Another problem here is that you don’t “let” God do anything. Again this is the part of the deception Satan wants you to embrace… He wants you to believe that God is incapable of a certain action until you first do something. Maybe you’ve heard or said, “God can’t bless you, reward you, guide you, until you –––––––––”, or “God can’t really move in your life until you –––––––––––”.3 

  • God is not weak or deficient in any area!  
    1. Jeremiah 32:27 - I am the Lord, the God over every creature. Is anything too difficult for me?  - Doesn’t need our help or our permission. 
    2. Isaiah 46:10 - I declare the end from the beginning, saying: My plan will take place, and I will do all my will

 

  • Psalm 50 - If I were hungry would I ask you for food? the cattle on every hill are mind, I personally know every single bird of of the mountains, and the creatures in all the fields are mine.

 

There are a lot of examples in scripture of people God used BEFORE they had much figured out. 

Abraham, Ruth, Samson, King Nebuchadnezzer, Matthew the Tax Collector, Mary Magdalene, and of course the apostle Paul who was in the middle of an assignment to kill Christians when God came to him. 

These spiritual blessings are not for Varsity believers only. Eph 2:8: God who is rich in mercy made us alive; we are saved by grace through faith. This is God’s gift, not from works so that we can brag about it. 

GOD CAN DO ANYTHING, BUT IT DOESN’T MEAN WE DO NOTHING

Look at verse 10: For we are his workmanship, created in Christ Jesus for good works, which God prepared ahead of time for to what? Let go? To let God? No. To DO

We are called for a purpose. We are not saved by grace so we can pull up the lazy boy and wait to die, so we can go to heaven where we kick back on a puffy cloud while angels play harps for us. The gospel is not opposed to effort – in fact, we are created for work! 

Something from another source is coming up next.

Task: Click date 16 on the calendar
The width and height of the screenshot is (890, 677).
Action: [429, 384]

If we were to turn to Luke 22, in verse 42, you see Jesus praying something that sounds an awful lot like “let go and let God.” Not my will, Jesus prayed, but yours be done. Here’s how that’s different:

Let go and let God is the easy button to get out of suffering. It makes being holy a formula. “If you would just let go and let God, you will experience breakthrough and reach holiness.”

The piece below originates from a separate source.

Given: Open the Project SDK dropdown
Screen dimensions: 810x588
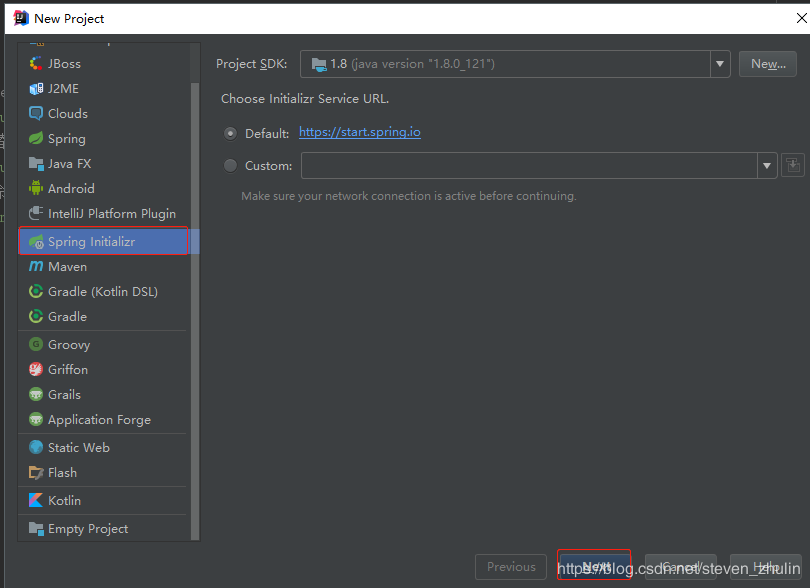Looking at the screenshot, I should click(x=719, y=64).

But as we talked about before, the path to holiness and obedience often goes through the desert. It goes through suffering. At least it did for Jesus. 

Hebrews 5:8 - although Jesus was the Son, he learned obedience from what he suffered. Anyone can be obedient when you’re told to do something you want to do, or don’t mind doing, but even Jesus, God’s Son, was given suffering to prove whether or not he would truly be obedient to the Father. 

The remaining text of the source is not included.